La traversée de l’en-bas

Maurice Bellet, Bayard, 2013, 154 p.

La dépression, la trahison, L’inavouable, la vie broyée, la déchéance, la folie, le meurtre, l’exclusion, la maladie : voilà l’en-bas. En chacun de nous, des portes dérobées donnent plus ou moins sur ces arrière-cours. Vivre se fait dans la traversée de ces abîmes où se défont beaux discours et belles spiritualités.

Il y a pourtant de l’humain dans ces régions-là. Et rêver de passer à côté ou au-dessus d’elles fait sortir de la condition humaine et mène au pire. En ces bas-fonds une création peut commencer et l’on devient proches les uns des autres. La grande tâche est d’éduquer des humains capables de supporter le chaos intérieur, la vie sans repères dans un paysage inconnu, la marche sans arrêt dans l’équilibre.
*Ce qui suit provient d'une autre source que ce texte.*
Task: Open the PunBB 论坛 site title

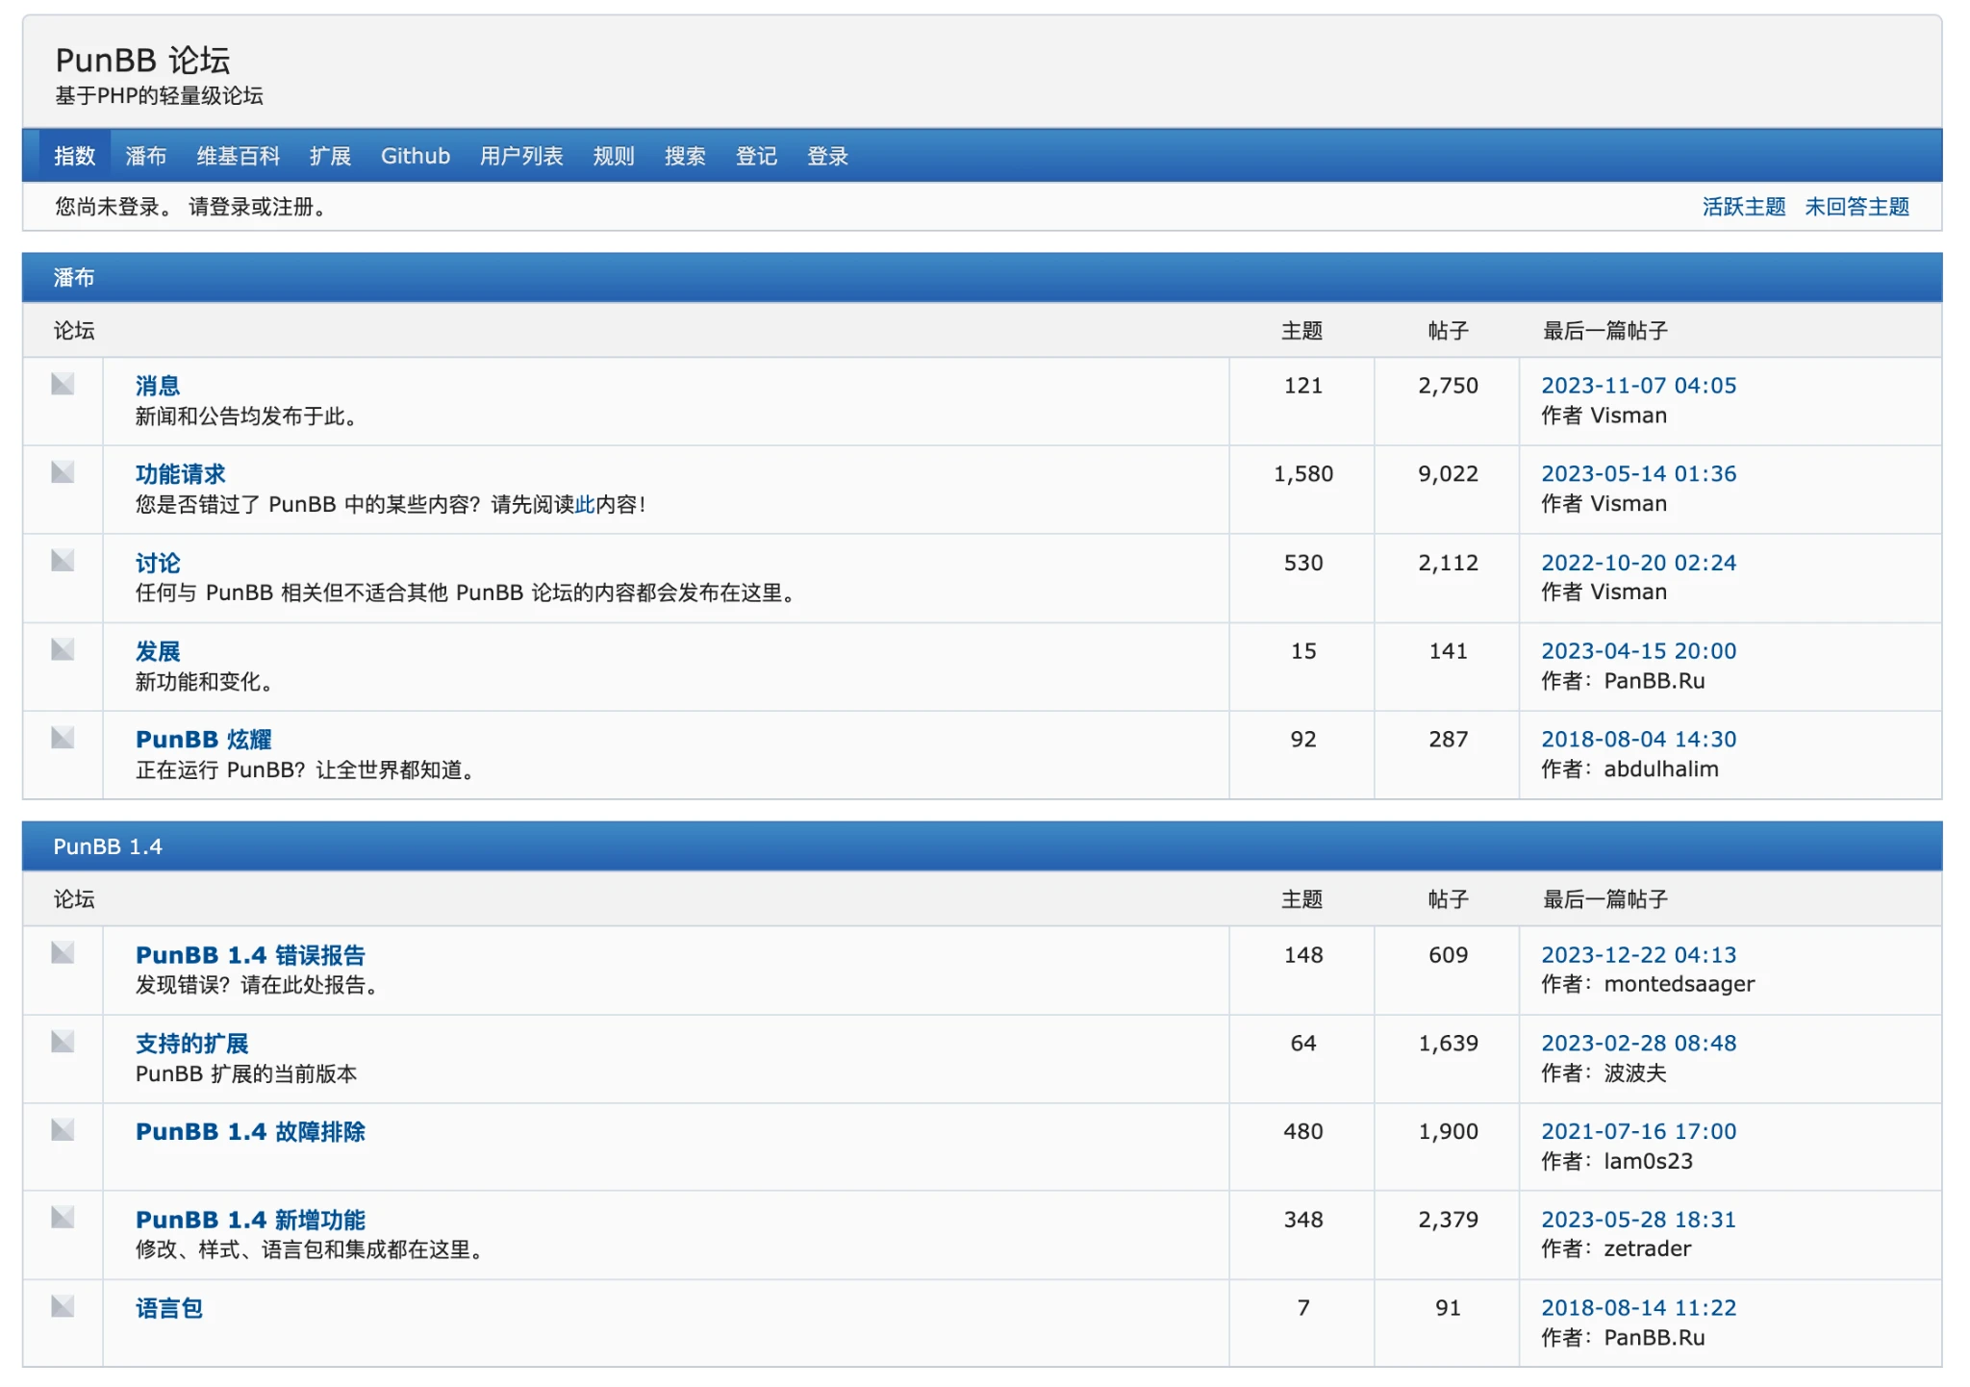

Désormais, le seul Dieu que nous pouvons supporter n’est pas celui des hauteurs mais celui qui descend dans l’en-bas. C’est là que doit advenir ce qui met fin à l’inhumain où nous sommes. Une parole, un geste, une lueur. Alors peut commencer la traversée de l’en-bas.

Voilà un livre décapant pour tenir dans les jours sombres, loin des marchands de bonheur.